(Text segment):

====

The Committee may make such adjustments as it
deems appropriate in the case of any Participant
whose position with the Company has changed
during the applicable Performance Period.
(ii) The Committee shall have the discretion to adjust
performance goals and the methodology used
to measure the determination of the degree of
attainment of such goals; provided, however, that, to
the extent required by the requirements applicable
to Performance-Based Compensation, any Award
designated as intended to satisfy the requirements
for Performance-Based Compensation may not be
adjusted under this paragraph (b) or otherwise in
a manner that increases the value of such Award.
Except as otherwise provided by the Committee,
the Committee shall retain the discretion to adjust
such Awards in a manner that does not increase
such Awards.
(c) Notwithstanding any other provision of the Plan, in no
event will a Participant become eligible for payment for an
Award for any calendar year in excess of $10,000,000.
(d) No segregation of any moneys or the creation of any
trust or the making of any special deposit shall be
required in connection with any Awards made or to
be made under the Plan.
2.3 Payment of Awards. Subject to Sections 2.5 and 3, the
amount earned with respect to any Award shall be paid
in cash at such time as is determined by the Committee;
provided, however, that unless otherwise provided by
the Committee, such payment shall be made no later
than the fifteenth day of the third month of the calendar
year following the calendar year in which the applicable
Performance Period ends. If a Participant to whom
an Award has been made dies prior to the payment
of the Award, such payment shall be delivered to the
Participant’s legal representative or to such other person
or persons as shall be determined by the Committee.

====

(Data section):
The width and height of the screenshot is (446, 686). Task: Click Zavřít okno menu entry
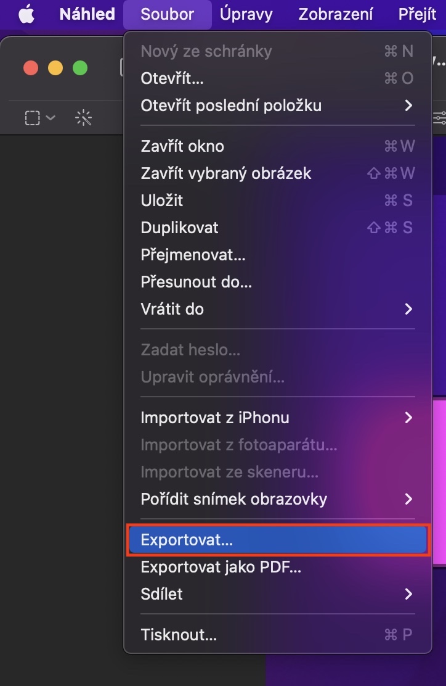pos(182,146)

====

(Given problem): Reproduce the part of the incentive plan text between "The Committee may" and "applicable Performance Period.", inclusive. Answer using only the plan text, not the data.

(Correct output):
The Committee may make such adjustments as it
deems appropriate in the case of any Participant
whose position with the Company has changed
during the applicable Performance Period.